Al cumplirse cuarenta años del comienzo de ese gran cortejo, las veintidós Academias de la Lengua Española, que hace dos años conmemoraron el cuarto centenario de la publicación de la primera parte del Quijote con una edición popular que logró una extraordinaria difusión, hemos querido rendir homenaje a Gabriel García Márquez convocando, en una edición semejante, a viejos y nuevos lectores a emprender una nueva aventura por esta extensión americana del gran territorio de La Mancha que es la lengua española.
«¡Tierra!». En esa tierra matriz ha fundado García Márquez por milagro del arte una casa-ciudad de palabras que José Arcadio Buendía soñó como refugio del olvido y que se ha convertido en el poblado espacio inmenso de la soledad de Macondo, en una casa de cuatrocientos millones de hispanohablantes abierta a todo el mundo y donde brota una gran fuente que mana y corre con aguas diáfanas como las del Macondo paradisíaco, alimentando la memoria con prodigios y llenando el alma de hambre y sed de justicia. Esa casa se encierra en este libro que ahora le entregamos, querido maestro, en homenaje de gratitud.
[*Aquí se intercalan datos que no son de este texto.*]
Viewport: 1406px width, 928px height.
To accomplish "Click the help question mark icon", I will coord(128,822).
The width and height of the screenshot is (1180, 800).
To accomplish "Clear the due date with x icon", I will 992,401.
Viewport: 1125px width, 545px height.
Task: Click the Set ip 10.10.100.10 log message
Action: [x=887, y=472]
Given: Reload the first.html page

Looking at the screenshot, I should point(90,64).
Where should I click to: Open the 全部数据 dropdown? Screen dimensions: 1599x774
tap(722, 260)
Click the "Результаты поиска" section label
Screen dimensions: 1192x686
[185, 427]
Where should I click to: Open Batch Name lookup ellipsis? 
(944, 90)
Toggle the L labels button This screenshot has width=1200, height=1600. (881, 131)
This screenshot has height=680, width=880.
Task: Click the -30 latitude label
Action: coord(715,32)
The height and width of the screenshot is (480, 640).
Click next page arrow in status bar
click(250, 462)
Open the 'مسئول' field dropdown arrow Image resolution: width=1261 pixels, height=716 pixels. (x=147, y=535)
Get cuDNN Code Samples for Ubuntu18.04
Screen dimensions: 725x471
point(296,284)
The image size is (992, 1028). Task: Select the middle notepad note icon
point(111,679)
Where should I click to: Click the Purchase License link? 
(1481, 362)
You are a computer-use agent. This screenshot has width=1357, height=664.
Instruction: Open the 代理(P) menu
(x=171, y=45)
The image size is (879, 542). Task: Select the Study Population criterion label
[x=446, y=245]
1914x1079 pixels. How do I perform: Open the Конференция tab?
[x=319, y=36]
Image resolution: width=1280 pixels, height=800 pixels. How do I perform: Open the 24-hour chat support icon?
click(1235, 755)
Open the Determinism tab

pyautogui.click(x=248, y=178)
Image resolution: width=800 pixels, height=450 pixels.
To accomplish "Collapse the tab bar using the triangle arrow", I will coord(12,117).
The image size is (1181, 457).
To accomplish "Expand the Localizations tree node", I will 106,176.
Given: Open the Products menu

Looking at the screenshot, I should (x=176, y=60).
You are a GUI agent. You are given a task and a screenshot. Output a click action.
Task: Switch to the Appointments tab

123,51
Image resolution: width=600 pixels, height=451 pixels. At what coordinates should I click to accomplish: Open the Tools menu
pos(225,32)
(Hasta aquí, lo escrito. Diré ahora cómo nació esta edición. Hace dos años fui a Barcelona a visitar a García Márquez y a Mercedes. Me abrió Gabo la puerta diciéndome: «Cuando el rico viene al pobre, algo bueno le ha de dar». «Pues mira por donde» —le contesté—, «en este caso el rico eres tú y yo soy el pobre que viene a pedirte que nos autorices a las Academias para preparar una edición popular de Cien años de soledad como la que hemos hecho del Quijote».
«—Sí —replicó al momento—, pero yo quiero ver al Rey». Le aclaré que eso sería muy fácil y que bastaría con telefonear al Jefe de la Casa. De modo que continué explicándole las características de la edición: una edición textualmente rigurosa, acompañada de…
«—Sí —me interrumpió de nuevo—, pero yo quiero ver al Rey».
Les acorto el cuento. Días más tarde (¿me permite, señor, contarlo?), pude saludar a Su Majestad en un acto oficial.
«¿Cómo ha ido, Señor —le pregunté— la visita de García Márquez?».
«—Ah, muy bien. Me dijo simplemente: “Mira, Rey, tú lo que tienes que hacer es ir a Cartagena de Indias”)».
Y aquí estamos en Cartagena con los Reyes, con cuya venia y en nombre de todas las Academias de la Lengua, te entrego, querido maestro, el primer ejemplar de esa edición soñada.